There are dozens of additional techniques that may apply to specific applications. But these three dimensionality reduction techniques for machine learning neural networks broadly cover the majority of the optimization that most projects need.
Who Wins When The Tree Is Pruned?
Certain fields benefit more than others by dimensionality reduction. The rule of thumb is: The more complex the model, the more that it benefits from pruning the ingestion data.
In other words, simple machine learning neural networks that don’t have a lot of overhead might not want to invest the time and resources to dimensionality reduction. Saving a couple hundred dollars a year on processing and storage costs is fairly meaningless if hundreds of work-hours need to go into the process.
The biggest winner is probably large scale Internet of Things (IoT) applications. When you consider a large scale application such as power grid planning, as an example, this becomes clear. Literally millions of nodes are reporting power outages, power generation from solar and wind, weather conditions that are used in predictive modeling for both renewable generation and domestic consumption, seasonal and event based consumption, and the like.
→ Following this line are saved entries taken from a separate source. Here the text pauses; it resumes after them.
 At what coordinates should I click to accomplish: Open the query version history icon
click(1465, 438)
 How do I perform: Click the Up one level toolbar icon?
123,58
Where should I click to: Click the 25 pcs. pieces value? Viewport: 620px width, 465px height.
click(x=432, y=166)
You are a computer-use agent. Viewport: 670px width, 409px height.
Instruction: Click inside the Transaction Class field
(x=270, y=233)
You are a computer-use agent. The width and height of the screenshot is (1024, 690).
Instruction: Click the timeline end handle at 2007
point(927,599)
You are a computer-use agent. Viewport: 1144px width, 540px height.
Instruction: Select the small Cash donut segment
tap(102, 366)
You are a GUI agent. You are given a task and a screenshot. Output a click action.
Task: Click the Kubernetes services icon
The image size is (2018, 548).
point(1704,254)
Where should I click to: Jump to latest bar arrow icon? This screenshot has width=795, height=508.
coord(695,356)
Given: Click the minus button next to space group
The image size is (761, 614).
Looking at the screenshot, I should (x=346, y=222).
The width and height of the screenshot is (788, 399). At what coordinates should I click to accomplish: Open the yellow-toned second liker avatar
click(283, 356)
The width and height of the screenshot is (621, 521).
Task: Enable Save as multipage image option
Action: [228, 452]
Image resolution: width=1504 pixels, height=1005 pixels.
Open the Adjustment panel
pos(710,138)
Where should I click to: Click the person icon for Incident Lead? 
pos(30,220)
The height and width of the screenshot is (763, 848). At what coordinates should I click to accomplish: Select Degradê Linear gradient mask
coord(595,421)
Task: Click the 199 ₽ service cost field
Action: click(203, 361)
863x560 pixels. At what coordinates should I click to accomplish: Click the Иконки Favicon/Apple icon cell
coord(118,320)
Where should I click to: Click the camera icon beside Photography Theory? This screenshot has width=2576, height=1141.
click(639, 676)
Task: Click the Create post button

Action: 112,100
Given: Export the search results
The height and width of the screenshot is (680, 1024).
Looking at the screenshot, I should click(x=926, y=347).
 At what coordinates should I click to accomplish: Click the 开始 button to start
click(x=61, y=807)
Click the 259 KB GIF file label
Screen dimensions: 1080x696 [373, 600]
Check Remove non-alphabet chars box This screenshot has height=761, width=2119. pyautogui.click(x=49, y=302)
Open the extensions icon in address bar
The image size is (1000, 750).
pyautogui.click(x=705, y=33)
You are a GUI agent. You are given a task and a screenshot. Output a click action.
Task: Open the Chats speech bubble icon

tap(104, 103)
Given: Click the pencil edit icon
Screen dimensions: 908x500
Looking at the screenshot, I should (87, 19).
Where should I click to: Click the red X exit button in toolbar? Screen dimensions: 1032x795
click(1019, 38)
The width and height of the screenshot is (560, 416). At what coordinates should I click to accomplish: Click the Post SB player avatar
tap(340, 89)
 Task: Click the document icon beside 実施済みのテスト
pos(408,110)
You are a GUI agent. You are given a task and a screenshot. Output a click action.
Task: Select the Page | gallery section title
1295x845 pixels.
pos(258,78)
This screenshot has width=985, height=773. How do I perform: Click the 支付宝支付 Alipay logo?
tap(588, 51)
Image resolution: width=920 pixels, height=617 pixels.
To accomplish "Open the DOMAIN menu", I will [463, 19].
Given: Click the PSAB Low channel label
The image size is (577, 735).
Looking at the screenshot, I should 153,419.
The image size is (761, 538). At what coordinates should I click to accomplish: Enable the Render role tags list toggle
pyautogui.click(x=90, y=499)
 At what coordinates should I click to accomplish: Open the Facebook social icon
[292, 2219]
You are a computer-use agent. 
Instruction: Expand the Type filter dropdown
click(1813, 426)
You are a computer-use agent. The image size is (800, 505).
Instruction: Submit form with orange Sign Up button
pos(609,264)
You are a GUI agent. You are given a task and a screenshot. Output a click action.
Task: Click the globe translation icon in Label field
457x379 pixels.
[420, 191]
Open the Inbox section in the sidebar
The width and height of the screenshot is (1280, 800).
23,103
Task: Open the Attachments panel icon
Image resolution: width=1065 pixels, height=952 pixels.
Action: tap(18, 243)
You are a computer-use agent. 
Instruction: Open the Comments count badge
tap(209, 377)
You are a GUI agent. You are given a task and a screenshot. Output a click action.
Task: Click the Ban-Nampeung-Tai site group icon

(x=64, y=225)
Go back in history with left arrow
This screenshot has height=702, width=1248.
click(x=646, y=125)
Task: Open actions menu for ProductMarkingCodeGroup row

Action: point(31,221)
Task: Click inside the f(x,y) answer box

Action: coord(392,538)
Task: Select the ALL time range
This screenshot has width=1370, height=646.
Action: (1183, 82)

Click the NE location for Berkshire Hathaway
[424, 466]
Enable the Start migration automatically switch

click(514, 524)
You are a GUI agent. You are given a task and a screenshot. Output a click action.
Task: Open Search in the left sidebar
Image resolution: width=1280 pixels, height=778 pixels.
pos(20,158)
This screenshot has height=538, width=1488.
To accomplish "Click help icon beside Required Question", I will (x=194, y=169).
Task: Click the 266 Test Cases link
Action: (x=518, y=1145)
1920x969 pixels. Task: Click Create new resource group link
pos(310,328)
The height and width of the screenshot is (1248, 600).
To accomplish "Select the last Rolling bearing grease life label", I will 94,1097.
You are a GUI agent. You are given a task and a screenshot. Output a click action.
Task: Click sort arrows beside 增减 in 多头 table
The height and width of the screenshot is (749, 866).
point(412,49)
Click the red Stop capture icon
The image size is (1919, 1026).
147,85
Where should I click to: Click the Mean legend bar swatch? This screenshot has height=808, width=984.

Cutting down on irrelevant noise in such an application makes predictive models more accurate, reduces overhead, determines significant monitoring points, and can help reduce global warming by determining the best location for additional renewable resources. And that’s just one example from a single industry.
The next big winner is pure science applications, and in particular search applications. When pouring through planetary data from thousands of different sensors and telescopes, for example, learning what factors are irrelevant to your research is half the battle. Dimensionality reduction in machine learning neural networks aids in the analysis of cosmic phenomenons, the determination of goldilocks planets, human habitation considerations, and much more. Similar techniques are used to simplify the analysis of everything from coastal erosion to medical outcomes.
Finally, as alluded to throughout this article, tech innovation relies heavily on dimensionality reduction to keep costs from spiraling out of control. There are applications in everything from logistics and warehousing, to self-maintaining code bases. In large applications, dimensionality reduction can save tens of millions of dollars in labor, Cloud computing costs, and storage.